Confused by decency standards

Yesterday on random Iowa radio stations, in the middle of the day, within five minutes of each other, I heard Tom Petty sing, "Let's get to the point / Let's roooll another joint..." and Snoop Dogg sing, "I got the rolly on my arm / And I'm pourin' Chandon / And I roll the best ____ / Cuz I got it goin' on."

Now, isn't "joint" just as bad for our precious, innocent youth as "weed" is? Is it more dangerous for a black man to sing about the herb on the radio than a good old white boy? Or do different stations have different fears and standards (but what creates those)?

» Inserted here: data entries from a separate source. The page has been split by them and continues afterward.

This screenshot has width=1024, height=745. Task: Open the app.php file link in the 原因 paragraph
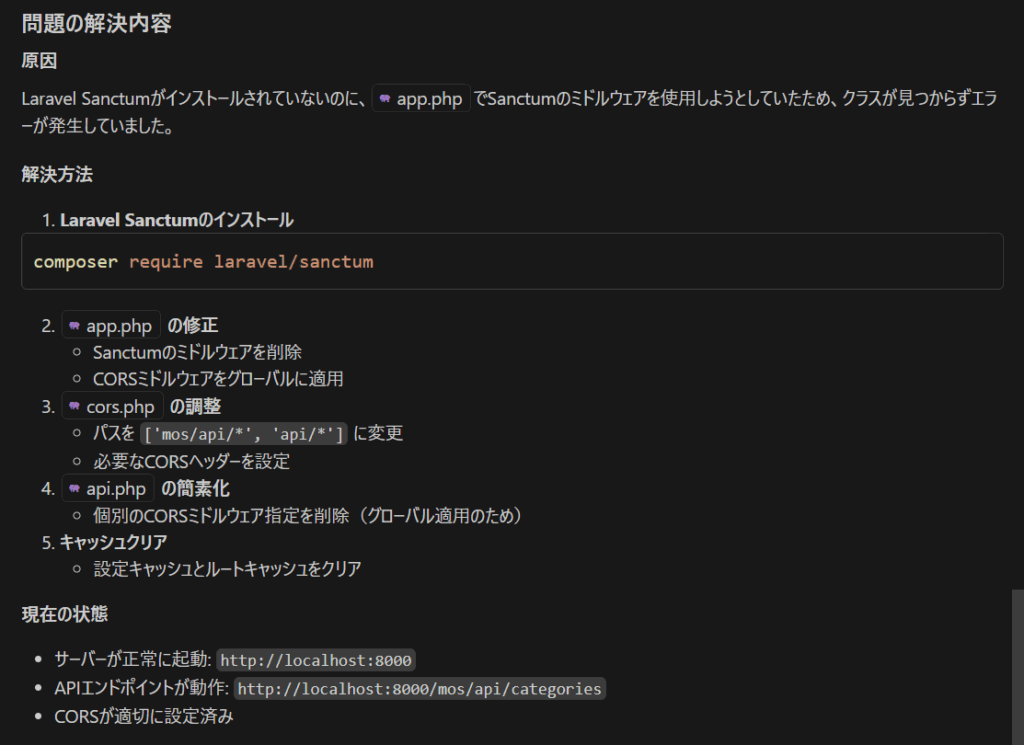429,100
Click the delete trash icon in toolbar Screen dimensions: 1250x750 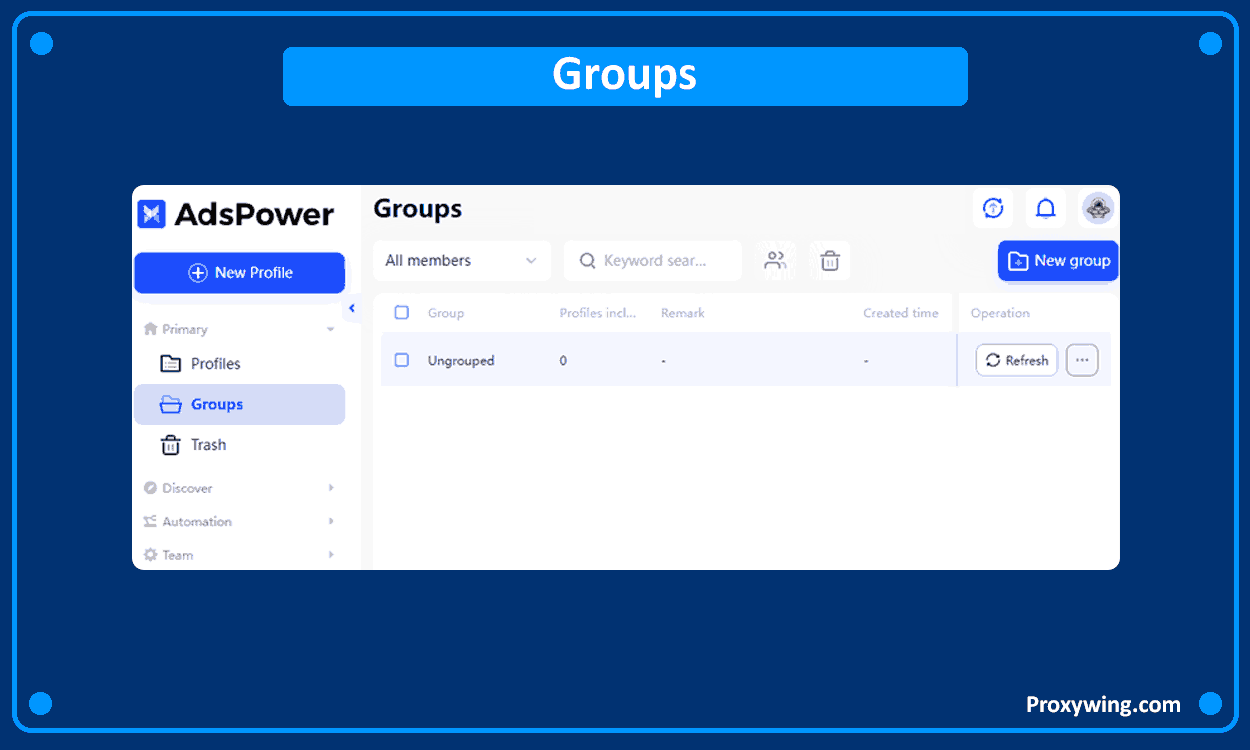[830, 261]
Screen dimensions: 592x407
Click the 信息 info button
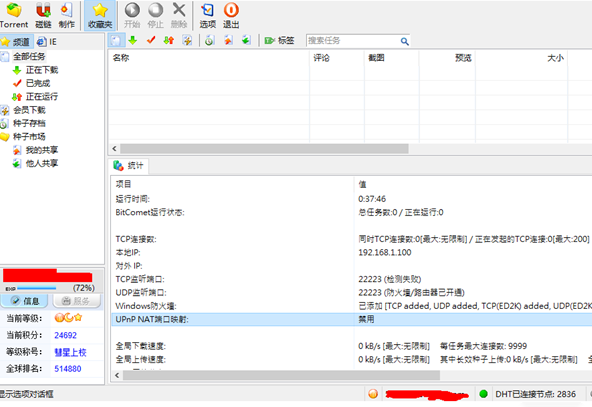coord(25,301)
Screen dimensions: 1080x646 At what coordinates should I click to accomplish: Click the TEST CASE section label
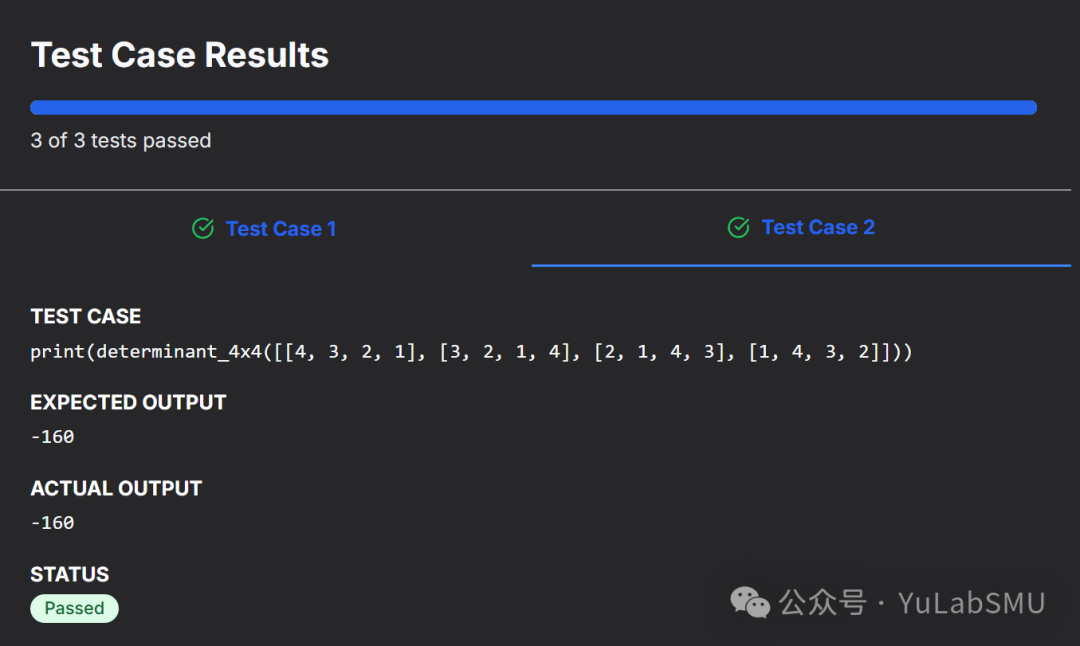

Despite that, hip-hop music appears to me to be the most subversive popular art form around. Kids all over the country -- the world, perhaps -- are going around singing about being pimps and ho's and gangstas and killing cops and selling drugs. That's fine, apparently, but Janet Jackson's nipple provokes national outrage, congressional hearings, and FCC fines. As Chris Rock said in his HBO special, shaking his head, "A titty on a Sunday afternoon! A TITTY on a SUNDAY afternoon! And a forty-year-old titty at that."

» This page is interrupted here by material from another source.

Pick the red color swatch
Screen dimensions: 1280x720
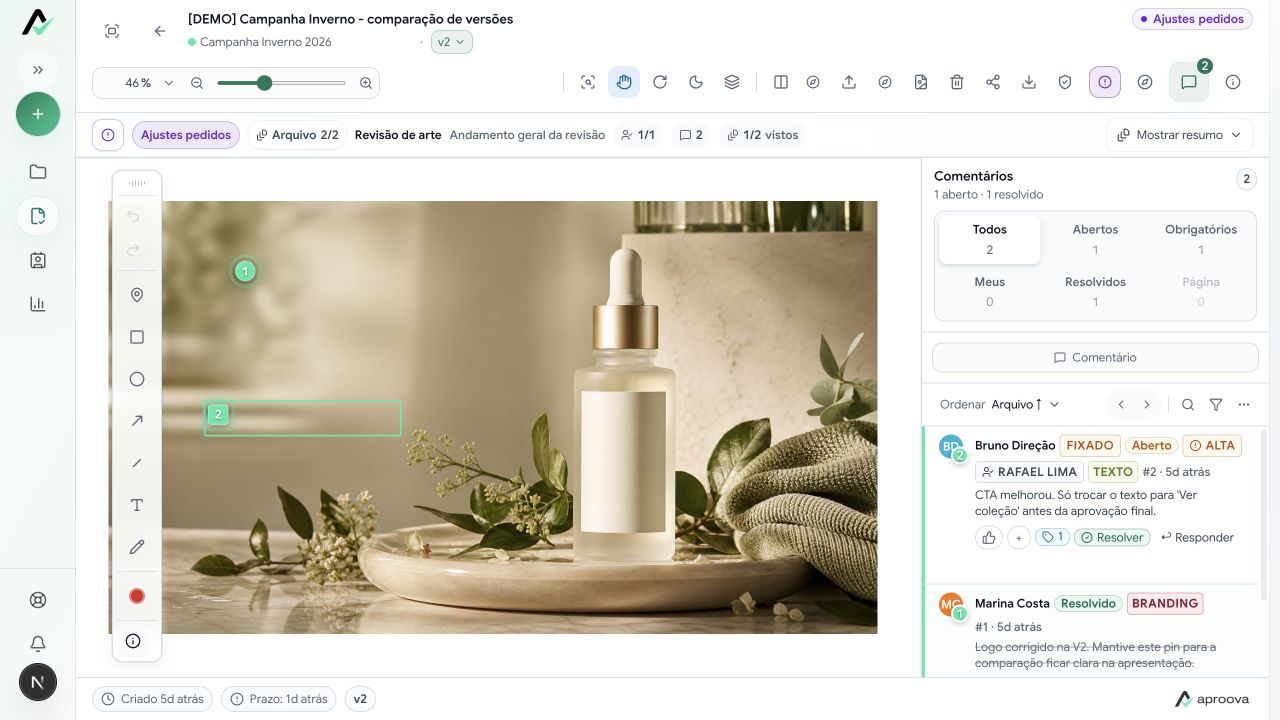pos(137,596)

This confuses me. TV is clearly held to a different standard. Seems to me it goes like this, in order from most restrictive to least in terms of censorship and decency "protection":

Network TV
Cable TV
CDs and MP3s
The Internet

But if the idea of decency is to protect "the children," why is the children's favorite art form (music) allowed to be the most wildly subversive? Tracy suggested to me that it's the advertisers. That in the preceding list, advertisers have less influence and less to worry about as you go down the different art forms. Maybe that's it. We don't REALLY care about protecting children, we care about protecting the money that supports the particular media, and we couch that in moralistic public blather.

But also, is the visual image more sensitive than the audio image? It must be. You have to be 17 to buy a ticket to an R-rated movie, but you can hear what would be X-rated music (see "Work It") without any form of ID (and the "explicit lyrics" sticker is a great way to find it). Was it Plato who distrusted music and worried about its stirring the passions of the masses? Yet by and large music gets a pass in our culture. Is it because parents don't have any idea what hip-hop songs are about?

And yet -- why censor Snoop and not Petty?